**Aim of the exercise**: List each line of the data below from the first line through the line containing "pos(12,1214)", inclusive, as a numbered list without blank lines.

Data for locating visible targets:
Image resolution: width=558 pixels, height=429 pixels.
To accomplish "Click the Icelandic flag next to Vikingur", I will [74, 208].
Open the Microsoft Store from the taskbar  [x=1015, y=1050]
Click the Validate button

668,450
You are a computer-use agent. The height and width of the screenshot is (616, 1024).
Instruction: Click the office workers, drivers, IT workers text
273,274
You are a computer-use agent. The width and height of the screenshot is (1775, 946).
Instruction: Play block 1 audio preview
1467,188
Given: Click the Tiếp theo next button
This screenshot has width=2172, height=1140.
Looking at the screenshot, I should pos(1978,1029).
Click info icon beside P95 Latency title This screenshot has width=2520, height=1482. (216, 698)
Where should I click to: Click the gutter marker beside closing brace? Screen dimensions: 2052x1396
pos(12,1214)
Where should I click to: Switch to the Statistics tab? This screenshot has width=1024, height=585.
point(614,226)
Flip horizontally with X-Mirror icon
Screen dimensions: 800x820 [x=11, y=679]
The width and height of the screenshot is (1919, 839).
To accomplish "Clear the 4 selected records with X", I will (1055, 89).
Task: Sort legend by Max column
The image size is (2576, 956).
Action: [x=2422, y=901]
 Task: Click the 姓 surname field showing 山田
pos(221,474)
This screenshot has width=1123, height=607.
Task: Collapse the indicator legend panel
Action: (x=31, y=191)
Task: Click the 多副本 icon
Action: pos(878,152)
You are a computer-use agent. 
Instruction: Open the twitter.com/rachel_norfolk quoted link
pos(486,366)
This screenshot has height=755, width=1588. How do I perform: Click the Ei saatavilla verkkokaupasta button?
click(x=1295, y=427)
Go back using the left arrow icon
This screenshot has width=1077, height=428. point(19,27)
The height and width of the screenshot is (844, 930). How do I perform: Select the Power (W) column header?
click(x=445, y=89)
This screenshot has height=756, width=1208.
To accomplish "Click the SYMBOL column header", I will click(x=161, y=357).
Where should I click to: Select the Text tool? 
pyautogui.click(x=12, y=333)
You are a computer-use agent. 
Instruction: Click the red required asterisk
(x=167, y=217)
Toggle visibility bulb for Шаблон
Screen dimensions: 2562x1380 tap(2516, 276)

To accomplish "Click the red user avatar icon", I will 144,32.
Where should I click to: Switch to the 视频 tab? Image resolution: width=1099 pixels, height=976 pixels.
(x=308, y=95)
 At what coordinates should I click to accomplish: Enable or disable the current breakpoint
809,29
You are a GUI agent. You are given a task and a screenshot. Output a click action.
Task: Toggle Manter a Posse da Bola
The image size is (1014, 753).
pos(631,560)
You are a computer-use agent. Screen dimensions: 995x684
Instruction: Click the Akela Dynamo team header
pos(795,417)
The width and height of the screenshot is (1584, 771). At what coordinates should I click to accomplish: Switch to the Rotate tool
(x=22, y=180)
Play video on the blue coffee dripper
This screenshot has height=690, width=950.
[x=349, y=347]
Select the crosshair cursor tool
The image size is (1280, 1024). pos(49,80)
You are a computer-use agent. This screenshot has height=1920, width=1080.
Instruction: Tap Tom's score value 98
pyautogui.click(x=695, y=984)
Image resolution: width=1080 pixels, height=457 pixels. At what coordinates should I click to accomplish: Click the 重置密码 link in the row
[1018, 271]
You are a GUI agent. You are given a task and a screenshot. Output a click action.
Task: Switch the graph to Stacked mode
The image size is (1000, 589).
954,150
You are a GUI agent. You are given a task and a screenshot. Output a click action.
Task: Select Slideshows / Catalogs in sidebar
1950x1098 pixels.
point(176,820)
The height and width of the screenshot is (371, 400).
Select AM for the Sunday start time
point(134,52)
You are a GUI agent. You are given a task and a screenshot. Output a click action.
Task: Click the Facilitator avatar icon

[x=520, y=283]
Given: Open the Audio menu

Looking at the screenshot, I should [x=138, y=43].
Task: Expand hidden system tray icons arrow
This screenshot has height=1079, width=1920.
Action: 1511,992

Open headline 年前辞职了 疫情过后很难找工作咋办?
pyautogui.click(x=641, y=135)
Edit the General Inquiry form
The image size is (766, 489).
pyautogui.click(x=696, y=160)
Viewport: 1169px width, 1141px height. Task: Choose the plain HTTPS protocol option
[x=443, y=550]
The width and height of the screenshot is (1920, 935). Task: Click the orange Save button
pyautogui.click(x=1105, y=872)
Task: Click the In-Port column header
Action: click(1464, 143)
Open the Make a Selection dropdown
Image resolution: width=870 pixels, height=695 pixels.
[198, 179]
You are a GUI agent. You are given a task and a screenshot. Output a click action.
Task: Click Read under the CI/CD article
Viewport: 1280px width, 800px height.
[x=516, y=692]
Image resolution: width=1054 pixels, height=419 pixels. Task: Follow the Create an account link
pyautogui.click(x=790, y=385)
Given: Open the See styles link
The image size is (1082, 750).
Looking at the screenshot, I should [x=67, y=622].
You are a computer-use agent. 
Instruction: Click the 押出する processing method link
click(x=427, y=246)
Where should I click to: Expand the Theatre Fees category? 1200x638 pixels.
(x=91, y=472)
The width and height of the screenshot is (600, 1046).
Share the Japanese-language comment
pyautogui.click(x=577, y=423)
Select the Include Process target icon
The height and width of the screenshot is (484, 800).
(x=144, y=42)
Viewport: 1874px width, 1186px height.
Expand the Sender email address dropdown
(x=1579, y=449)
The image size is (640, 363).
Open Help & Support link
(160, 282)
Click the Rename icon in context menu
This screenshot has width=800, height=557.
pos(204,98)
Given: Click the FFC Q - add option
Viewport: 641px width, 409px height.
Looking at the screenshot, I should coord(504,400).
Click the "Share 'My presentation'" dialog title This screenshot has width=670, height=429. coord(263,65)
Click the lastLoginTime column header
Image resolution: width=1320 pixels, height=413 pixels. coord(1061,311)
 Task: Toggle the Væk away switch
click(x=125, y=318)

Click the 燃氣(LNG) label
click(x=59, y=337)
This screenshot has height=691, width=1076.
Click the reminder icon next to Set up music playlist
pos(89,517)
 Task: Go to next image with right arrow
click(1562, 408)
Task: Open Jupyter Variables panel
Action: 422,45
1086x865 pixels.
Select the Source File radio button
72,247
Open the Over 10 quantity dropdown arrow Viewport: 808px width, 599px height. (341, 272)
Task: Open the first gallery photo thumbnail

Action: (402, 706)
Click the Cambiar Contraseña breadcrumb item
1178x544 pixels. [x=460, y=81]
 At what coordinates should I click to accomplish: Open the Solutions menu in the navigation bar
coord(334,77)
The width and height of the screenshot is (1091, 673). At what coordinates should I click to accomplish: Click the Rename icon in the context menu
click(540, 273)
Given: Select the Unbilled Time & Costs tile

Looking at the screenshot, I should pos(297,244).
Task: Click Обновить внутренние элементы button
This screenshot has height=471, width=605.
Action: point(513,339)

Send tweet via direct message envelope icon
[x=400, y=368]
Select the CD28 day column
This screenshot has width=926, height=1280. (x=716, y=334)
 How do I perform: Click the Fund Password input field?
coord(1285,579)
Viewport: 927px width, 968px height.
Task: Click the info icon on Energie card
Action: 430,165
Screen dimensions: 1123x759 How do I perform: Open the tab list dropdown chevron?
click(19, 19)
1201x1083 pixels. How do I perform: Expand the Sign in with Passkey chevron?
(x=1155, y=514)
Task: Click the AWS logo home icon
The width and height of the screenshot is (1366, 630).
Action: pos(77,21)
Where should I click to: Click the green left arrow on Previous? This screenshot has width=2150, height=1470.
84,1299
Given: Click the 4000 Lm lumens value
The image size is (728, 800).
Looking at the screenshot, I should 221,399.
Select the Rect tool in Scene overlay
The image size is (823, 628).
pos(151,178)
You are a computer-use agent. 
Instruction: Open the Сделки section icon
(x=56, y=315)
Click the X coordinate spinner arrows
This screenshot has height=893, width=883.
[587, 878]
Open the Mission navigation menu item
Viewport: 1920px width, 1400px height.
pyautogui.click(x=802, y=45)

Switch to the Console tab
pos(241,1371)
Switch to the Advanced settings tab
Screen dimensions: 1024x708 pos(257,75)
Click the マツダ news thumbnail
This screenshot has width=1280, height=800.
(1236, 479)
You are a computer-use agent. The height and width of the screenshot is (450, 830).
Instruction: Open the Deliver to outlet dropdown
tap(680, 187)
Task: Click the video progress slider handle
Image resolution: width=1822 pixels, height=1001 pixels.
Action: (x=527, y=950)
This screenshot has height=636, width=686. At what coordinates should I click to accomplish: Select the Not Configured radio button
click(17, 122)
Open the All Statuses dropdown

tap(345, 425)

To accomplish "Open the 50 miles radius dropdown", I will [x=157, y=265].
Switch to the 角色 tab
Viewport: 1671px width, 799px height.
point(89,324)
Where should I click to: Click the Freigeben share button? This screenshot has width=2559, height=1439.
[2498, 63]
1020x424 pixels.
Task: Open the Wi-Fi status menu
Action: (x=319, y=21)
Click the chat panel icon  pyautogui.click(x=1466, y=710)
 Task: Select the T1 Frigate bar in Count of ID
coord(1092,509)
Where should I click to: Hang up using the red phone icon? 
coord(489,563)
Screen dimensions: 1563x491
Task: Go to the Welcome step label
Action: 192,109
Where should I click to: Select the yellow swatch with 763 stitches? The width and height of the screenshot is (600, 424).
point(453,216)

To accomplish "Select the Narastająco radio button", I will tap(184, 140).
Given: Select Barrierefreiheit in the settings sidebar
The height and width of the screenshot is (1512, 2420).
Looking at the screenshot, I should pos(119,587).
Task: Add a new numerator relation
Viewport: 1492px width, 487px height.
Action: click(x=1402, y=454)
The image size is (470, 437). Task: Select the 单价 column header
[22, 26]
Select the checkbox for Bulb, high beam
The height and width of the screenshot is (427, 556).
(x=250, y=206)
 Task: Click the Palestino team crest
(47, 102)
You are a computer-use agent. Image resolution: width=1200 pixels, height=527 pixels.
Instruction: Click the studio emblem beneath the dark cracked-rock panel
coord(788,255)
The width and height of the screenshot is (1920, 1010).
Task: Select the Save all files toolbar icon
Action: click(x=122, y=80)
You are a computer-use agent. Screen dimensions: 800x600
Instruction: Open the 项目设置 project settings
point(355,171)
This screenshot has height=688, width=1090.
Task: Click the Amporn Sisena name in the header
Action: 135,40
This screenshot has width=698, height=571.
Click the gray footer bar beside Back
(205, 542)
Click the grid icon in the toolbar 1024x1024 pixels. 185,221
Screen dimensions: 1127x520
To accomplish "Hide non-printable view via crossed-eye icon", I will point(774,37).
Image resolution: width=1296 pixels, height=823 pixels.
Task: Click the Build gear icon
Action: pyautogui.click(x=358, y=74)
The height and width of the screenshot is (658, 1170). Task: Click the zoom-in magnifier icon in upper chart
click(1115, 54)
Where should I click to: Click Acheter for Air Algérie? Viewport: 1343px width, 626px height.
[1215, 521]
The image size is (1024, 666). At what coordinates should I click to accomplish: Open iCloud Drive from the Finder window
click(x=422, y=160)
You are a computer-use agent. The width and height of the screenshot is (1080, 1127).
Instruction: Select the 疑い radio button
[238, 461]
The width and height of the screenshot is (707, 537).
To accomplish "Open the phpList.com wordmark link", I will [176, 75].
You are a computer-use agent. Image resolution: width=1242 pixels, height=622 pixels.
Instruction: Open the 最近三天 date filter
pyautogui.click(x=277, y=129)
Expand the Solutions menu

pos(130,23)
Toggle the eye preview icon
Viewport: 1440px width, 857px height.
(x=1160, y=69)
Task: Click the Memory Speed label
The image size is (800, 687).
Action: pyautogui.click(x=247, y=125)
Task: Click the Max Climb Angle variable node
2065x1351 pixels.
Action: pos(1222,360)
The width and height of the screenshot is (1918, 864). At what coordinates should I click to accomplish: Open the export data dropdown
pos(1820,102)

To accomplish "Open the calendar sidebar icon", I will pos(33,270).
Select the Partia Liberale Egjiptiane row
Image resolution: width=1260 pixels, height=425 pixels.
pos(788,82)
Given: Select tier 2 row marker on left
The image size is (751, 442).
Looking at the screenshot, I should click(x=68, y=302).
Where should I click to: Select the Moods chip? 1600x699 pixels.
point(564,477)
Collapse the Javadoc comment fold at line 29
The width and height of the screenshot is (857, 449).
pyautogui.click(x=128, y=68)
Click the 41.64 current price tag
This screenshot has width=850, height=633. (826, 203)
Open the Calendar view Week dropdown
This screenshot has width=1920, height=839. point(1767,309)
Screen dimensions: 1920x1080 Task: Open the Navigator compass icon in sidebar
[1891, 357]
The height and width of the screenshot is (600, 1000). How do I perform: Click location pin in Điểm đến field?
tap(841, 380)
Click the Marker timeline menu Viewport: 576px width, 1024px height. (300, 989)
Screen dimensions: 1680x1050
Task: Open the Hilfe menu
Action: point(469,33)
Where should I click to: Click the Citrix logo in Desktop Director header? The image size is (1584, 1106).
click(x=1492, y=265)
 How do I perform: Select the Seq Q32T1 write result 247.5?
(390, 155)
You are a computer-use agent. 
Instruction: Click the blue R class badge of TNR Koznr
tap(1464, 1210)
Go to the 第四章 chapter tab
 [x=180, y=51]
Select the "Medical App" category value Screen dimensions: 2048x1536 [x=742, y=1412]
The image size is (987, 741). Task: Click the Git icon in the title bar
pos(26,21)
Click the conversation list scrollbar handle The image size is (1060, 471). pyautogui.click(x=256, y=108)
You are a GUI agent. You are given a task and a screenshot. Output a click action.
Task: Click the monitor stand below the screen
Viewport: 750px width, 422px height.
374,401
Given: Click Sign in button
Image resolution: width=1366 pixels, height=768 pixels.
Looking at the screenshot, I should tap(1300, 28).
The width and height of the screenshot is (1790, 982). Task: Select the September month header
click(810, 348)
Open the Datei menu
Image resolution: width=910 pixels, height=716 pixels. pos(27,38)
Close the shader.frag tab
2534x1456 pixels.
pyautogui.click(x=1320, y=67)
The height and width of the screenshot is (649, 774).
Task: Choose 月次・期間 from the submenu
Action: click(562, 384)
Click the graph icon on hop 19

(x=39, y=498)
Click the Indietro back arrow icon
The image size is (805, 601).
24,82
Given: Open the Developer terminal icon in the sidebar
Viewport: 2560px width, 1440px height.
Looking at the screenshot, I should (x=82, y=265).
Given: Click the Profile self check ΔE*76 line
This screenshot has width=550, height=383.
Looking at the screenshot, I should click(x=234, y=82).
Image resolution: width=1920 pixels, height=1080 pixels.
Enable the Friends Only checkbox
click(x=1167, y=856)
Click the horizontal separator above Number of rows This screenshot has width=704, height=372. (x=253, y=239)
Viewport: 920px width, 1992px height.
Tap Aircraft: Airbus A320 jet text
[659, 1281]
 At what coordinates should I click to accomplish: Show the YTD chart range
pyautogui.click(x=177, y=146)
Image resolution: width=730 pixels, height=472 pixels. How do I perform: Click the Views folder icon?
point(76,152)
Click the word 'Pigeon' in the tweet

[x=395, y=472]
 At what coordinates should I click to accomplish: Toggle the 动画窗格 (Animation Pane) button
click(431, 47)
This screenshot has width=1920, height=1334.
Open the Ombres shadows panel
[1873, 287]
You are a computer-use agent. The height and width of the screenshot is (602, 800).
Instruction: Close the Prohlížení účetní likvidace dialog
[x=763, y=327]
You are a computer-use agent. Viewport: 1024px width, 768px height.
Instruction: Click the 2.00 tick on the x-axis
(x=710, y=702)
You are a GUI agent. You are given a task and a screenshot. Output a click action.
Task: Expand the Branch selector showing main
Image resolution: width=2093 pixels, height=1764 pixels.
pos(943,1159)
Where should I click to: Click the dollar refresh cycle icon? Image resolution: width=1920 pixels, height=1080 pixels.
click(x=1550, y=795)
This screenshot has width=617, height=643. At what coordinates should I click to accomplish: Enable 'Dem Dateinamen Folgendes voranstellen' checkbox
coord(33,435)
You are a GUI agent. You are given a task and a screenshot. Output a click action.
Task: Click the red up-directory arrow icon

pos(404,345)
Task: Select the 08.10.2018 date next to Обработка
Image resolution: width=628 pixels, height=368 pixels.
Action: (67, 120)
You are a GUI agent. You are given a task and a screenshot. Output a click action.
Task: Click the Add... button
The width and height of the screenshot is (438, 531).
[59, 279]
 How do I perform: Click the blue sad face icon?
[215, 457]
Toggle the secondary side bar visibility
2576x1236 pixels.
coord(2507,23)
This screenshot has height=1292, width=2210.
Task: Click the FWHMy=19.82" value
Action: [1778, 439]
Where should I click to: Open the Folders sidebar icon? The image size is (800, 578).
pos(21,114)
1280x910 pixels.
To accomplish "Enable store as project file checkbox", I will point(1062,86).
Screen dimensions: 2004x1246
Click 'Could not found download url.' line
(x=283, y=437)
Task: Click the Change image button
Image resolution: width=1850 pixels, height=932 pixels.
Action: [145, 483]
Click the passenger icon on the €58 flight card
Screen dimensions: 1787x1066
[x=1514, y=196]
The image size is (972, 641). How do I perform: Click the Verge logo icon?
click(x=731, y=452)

**Completed task**:
1. Image resolution: width=558 pixels, height=429 pixels.
2. To accomplish "Click the Icelandic flag next to Vikingur", I will [74, 208].
3. Open the Microsoft Store from the taskbar  [x=1015, y=1050]
4. Click the Validate button
5. 668,450
6. You are a computer-use agent. The height and width of the screenshot is (616, 1024).
7. Instruction: Click the office workers, drivers, IT workers text
8. 273,274
9. You are a computer-use agent. The width and height of the screenshot is (1775, 946).
10. Instruction: Play block 1 audio preview
11. 1467,188
12. Given: Click the Tiếp theo next button
13. This screenshot has width=2172, height=1140.
14. Looking at the screenshot, I should pos(1978,1029).
15. Click info icon beside P95 Latency title This screenshot has width=2520, height=1482. (216, 698)
16. Where should I click to: Click the gutter marker beside closing brace? Screen dimensions: 2052x1396
17. pos(12,1214)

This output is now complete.